Thursday, January 30, 2014

DataNucleus v3 and MongoDB

There has obviously been a recent shift to look at highly scalable datastores for use in "the cloud". Google wrote a plugin for their own BigTable datastore back in 2009, providing access to some of the features of JDO/JPA. Unfortunately they didn't have the intention of providing a full and fair reflection of those persistence specifications, and so reaction to it was mixed. Some people attempted to argue that APIs like JDO did not match these types of datastores (I see nothing in the API or query language of JDO that led to this conclusion, but anyway) and that using standard APIs on them was inappropriate; they were asked to provide concrete examples of features of these datastores could not be handled adequately by JDO but unfortunately didn't come up with anything.

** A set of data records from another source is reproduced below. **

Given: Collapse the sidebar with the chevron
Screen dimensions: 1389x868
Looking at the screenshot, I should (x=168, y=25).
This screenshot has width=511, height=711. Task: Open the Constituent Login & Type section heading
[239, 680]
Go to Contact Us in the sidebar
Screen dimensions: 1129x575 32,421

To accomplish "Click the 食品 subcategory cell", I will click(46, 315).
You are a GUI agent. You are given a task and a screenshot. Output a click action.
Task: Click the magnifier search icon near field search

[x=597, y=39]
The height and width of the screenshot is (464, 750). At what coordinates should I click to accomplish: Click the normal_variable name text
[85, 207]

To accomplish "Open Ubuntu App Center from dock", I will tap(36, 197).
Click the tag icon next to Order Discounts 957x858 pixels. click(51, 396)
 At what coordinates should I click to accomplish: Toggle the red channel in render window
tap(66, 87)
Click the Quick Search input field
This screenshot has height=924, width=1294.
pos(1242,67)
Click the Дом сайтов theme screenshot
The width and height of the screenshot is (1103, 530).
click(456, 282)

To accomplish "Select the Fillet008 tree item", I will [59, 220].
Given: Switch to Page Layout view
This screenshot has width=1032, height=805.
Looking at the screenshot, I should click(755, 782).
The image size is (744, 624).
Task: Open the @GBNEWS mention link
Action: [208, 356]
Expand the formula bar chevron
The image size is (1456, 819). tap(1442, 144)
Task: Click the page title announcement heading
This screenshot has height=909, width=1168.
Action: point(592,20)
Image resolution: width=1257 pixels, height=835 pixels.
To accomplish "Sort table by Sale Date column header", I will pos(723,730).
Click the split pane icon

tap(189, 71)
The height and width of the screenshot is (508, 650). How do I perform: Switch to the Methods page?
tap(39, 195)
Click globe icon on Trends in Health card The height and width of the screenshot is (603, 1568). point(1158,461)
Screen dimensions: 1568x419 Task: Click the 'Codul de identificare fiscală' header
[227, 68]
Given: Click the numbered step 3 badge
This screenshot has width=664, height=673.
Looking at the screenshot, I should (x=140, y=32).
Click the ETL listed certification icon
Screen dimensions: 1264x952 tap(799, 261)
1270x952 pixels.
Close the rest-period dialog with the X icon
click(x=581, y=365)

With DataNucleus v3 we have the opportunity to spend some time on providing good support for these types of datastores, adding support for missing features. A previous blog post documented efforts to upgrade the support for HBase. In this blog post we describe the features in the new plugin for the MongoDB document-based "NoSQL" store.

Features that this plugin currently supports include
  • Support for single MongoDB instances, and for MongoDB replica sets
  • Support for application identity (defined by the user), and datastore identity (surrogate field in the JSON document)
  • Basic persistence/update/delete of objects
  • Support for persistence of (unembedded) Collections/Maps/arrays by way of storing the identity of any related object(s) in the field.
  • Persistence of related objects (1-1/N-1) as "flat" embedded, where all fields of the related object are fields of the owner JSON document. This also supports nested related objects (unlimited depth).
  • Persistence of related objects (1-1/N-1) as nested embedded, where the related object is stored as a nested JSON document within the owner JSON document. This also supports nested related objects (unlimited depth).
  • Persistence of related collections/arrays (1-N) as nested embedded, where the related objects are stored as an array of nested JSON documents. This also supports nested relations.
  • Persistence of related maps (1-N) as nested embedded, where the related map is a nested array of map entries with fields "key","value". Supports nested relations.
  • Persistence of fields as serialised.
  • Polymorphic queries. If the query requests a class or subclasses then that is what is returned. This implies the execution of any query against the MongoDB collection for each of the possible candidate classes.
  • Access to the native MongoDB "DB" object via the standard JDO datastore connection accessor
  • Support for persistence of object version, stored in a separate field in the JSON document and support for optimistic version checking
  • Support for "identity" value generation using the MongoDB "_id" field value. The only restriction on this is that a field/property using "identity" value generation has to be of type String
  • Support for "increment" value generation (numeric fields).
  • Support for SchemaTool creation/deletion of schemas. This supports the document collection for the classes, as well as any indices required (including unique).
  • JDOQL/JPQL querying, including support for fetch groups, so you can restrict how much data is returned by the query.
  • Basic JDOQL/JPQL filter clauses (comparison operations) are evaluated in the datastore where possible.
  • Support for running queries on MongoDB slave instances.
  • Support for persistence of discriminators, so a user can store multiple classes into the same MongoDB collection, and we use the discriminator to determine the object type being returned.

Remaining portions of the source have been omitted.